• _YOUR ASSIGNMENT_: Below are the records; copy each line in them that holds the word "agent".

▼

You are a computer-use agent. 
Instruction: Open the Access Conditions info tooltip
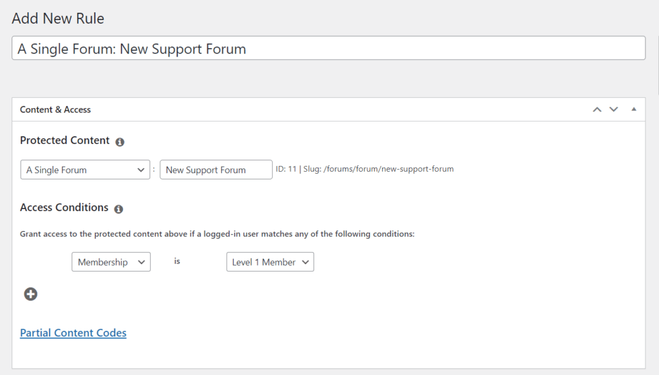pyautogui.click(x=118, y=208)
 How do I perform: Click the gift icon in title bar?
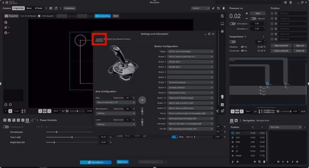(x=290, y=2)
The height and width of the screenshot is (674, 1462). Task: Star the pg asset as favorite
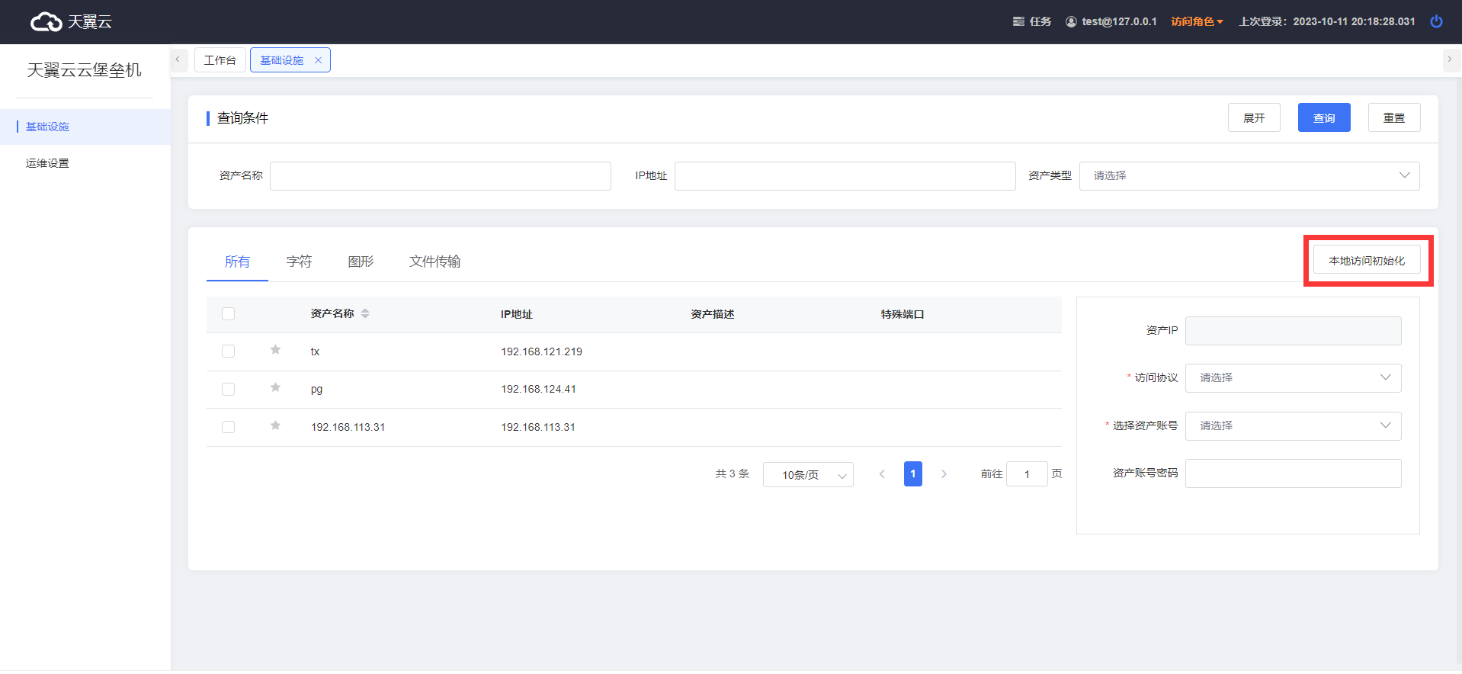(x=275, y=388)
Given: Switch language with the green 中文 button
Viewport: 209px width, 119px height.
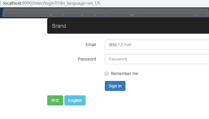Looking at the screenshot, I should (x=55, y=100).
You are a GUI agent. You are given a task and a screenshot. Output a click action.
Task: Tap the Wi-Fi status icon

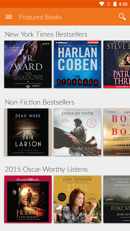101,4
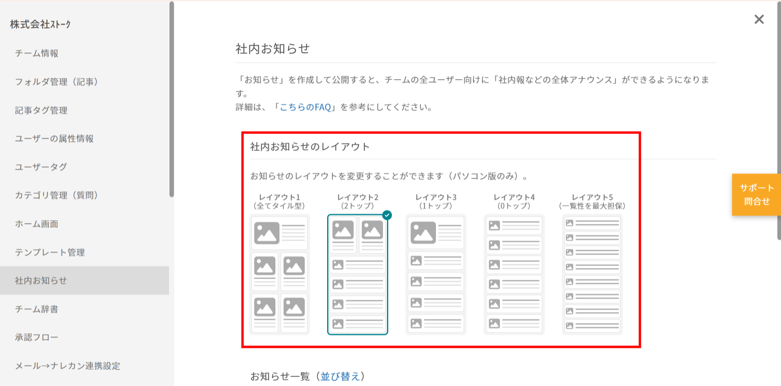Screen dimensions: 781x386
Task: Open the こちらのFAQ link
Action: pyautogui.click(x=305, y=107)
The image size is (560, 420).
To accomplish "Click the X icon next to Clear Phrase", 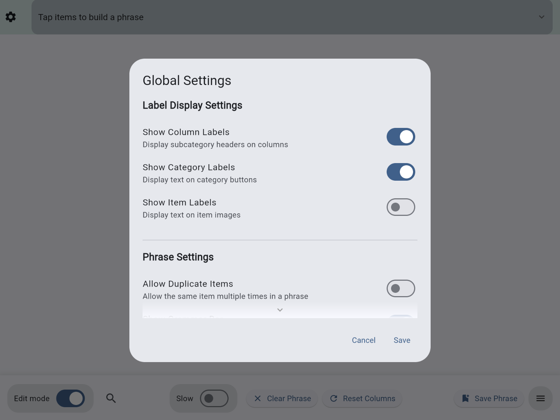I will 258,398.
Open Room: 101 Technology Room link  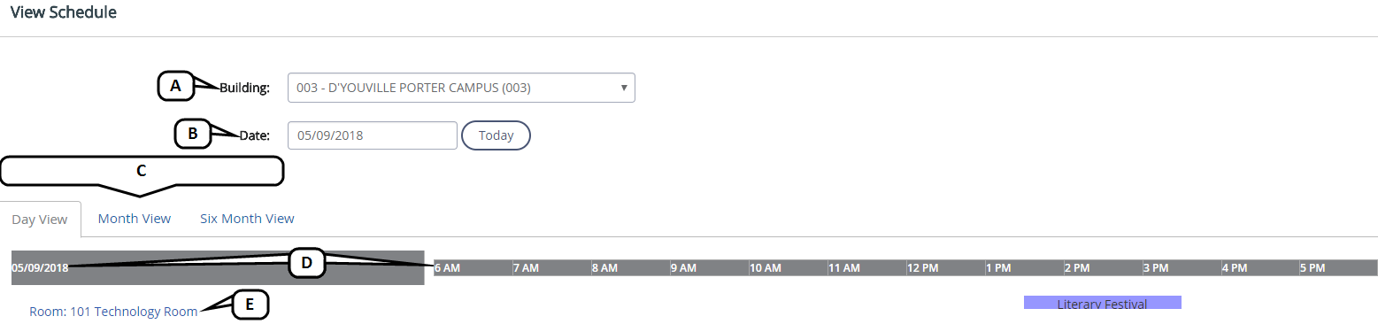point(113,312)
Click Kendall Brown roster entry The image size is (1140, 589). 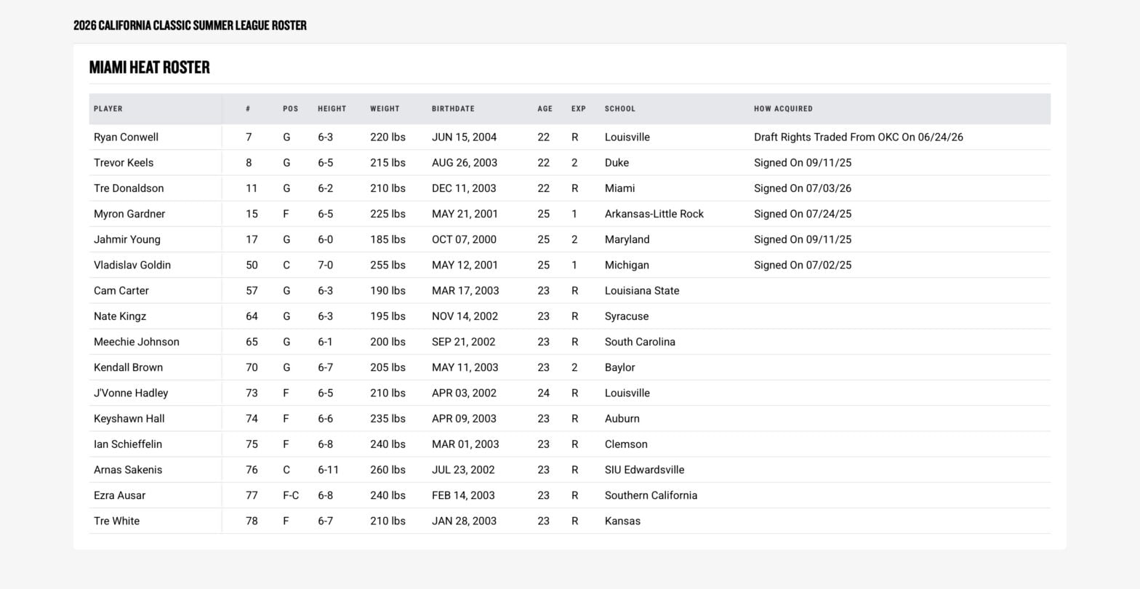coord(128,368)
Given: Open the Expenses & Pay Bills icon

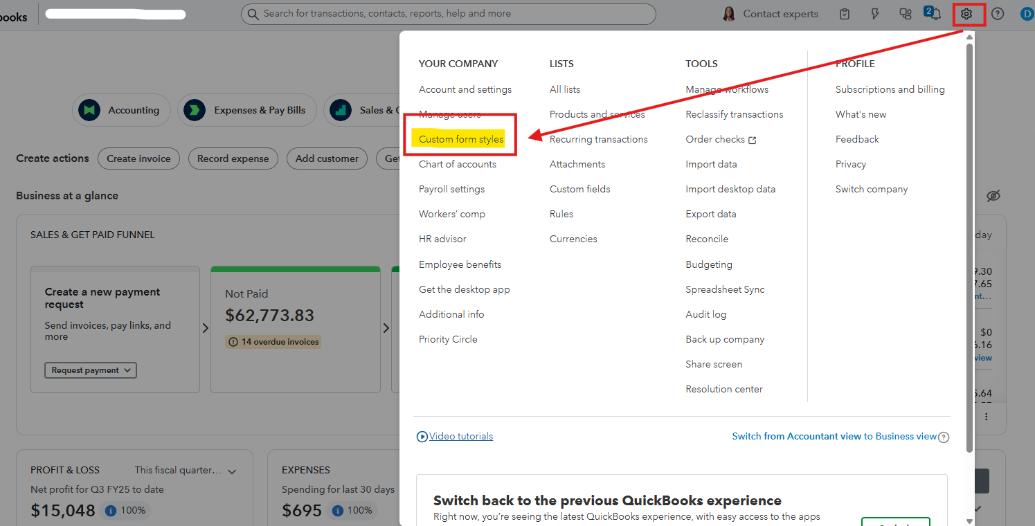Looking at the screenshot, I should coord(195,110).
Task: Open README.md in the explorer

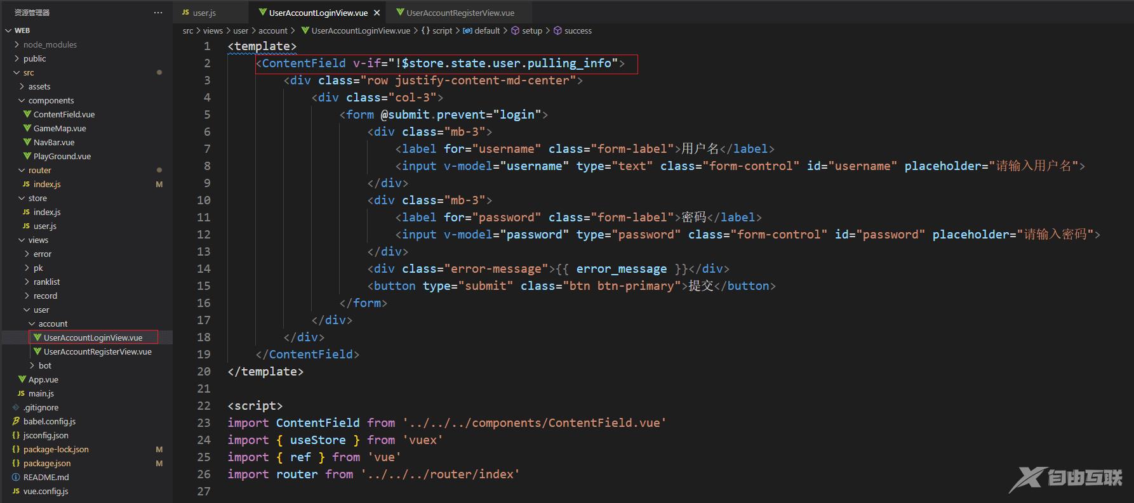Action: click(x=46, y=477)
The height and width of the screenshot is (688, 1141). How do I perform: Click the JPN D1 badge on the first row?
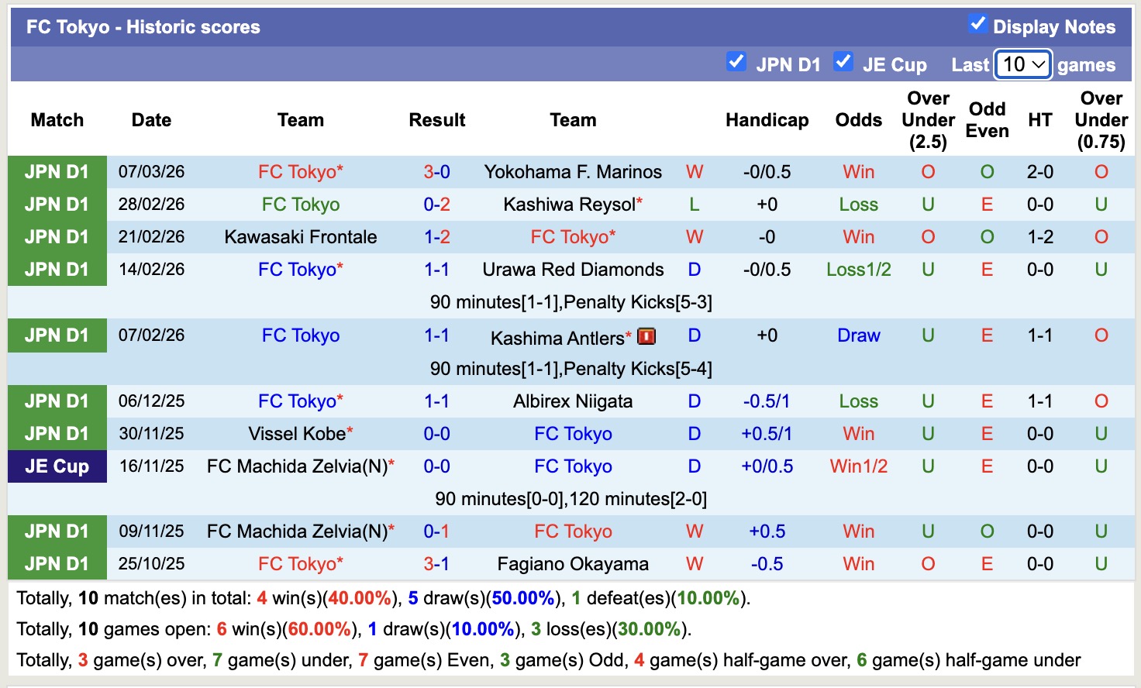pyautogui.click(x=57, y=171)
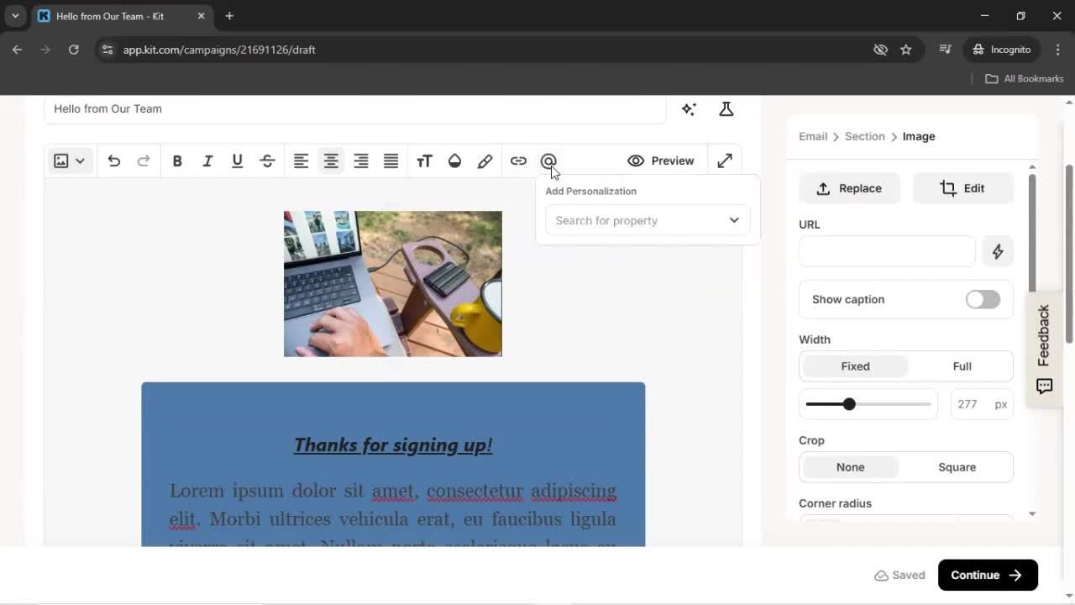Image resolution: width=1075 pixels, height=605 pixels.
Task: Expand the editor to fullscreen
Action: tap(724, 160)
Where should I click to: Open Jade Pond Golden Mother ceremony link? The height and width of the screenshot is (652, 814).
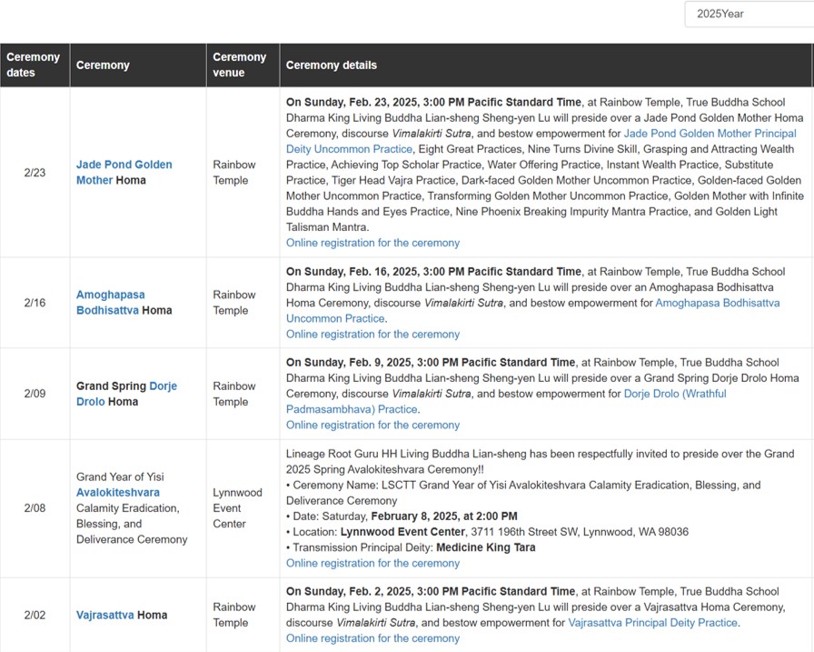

▲

• _OUTPUT OF THE TASK_:
You are a computer-use agent. 
You are a GUI agent. You are given a task and a screenshot. Output a click action.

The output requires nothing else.